There were times last season, though, when he wondered whether the Calgary Stampeders coaching staff was close to giving up on him.
“You just always have that doubt in your head and, of course, when you’re not playing, you try to find the negative in things,” Simpson said. “The one thing that keeps you sane is the fact that you’re still here. You think, ‘Alright, I’m still here. There must be some type of interest.’
“But you just never really know, with the business aspect of sports, where you’re going to be. But I’m glad I’m still here.”
The Stamps must be satisfied, too.
After two up-and-down seasons as a defensive end, the 6-foot-3, 235-pounder seems to have found a home at middle linebacker.
Heading into Saturday’s showdown against the B.C. Lions at Empire Field, Simpson leads the team with a career-high 22 defensive tackles. He already has two sacks, one forced fumble and seven special-teams stops.
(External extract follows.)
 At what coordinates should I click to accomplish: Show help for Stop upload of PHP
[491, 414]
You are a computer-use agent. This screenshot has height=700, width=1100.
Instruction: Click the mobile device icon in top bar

Not bad for a guy who was scratched for seven consecutive games near the end of last season and wasn’t certain of his future at McMahon Stadium.
“I’m just making the plays that come to me,” Simpson shrugged. “I’m not doing anything great or anything major. I’ve just been in the mix of all the plays, you know?
“And I take pride in being out there and knowing I have an opportunity to make that play every chance.”
Perhaps a return to his old position was the opportunity he’s been waiting for.
Simpson was a starting linebacker for the powerhouse Alabama Crimson Tide for three seasons and even scored a brief NFL tryout with the Green Bay Packers.
Now in his third season with the Stampeders, his familiarity with co-ordinator Chris Jones’ defensive scheme is paying dividends.
“He’s been in this sytem long enough and the coach believes he can play that position, and he’s done very well at it,” said Stamps strong-side linebacker Keon Raymond. “He’s just knows the overall scheme of the defence. He’s been in this system for three years now, he’s physical and he can run.
“And like he’ll tell you, being from the University of Alabama, he can do anything.”
Sure seems that way.
Simpson, 26, has always been known to sport a smile, but it seems a bit brighter than it was last summer.
“It makes it that much sweeter, but it also makes you work that much harder because you know where you can be or where you came from,” Simpson said. “That’s the thing that humbled me the most is I had a successful season my first year — won a Grey Cup, blahsie, blahsie — so I felt like I went from the top and last year was all ther way down to the bottom.
“You use that as inspiration to make you work harder, to give you that extra wind when you’re tired, because you know when your ball is not up to par, you can be back to that level.”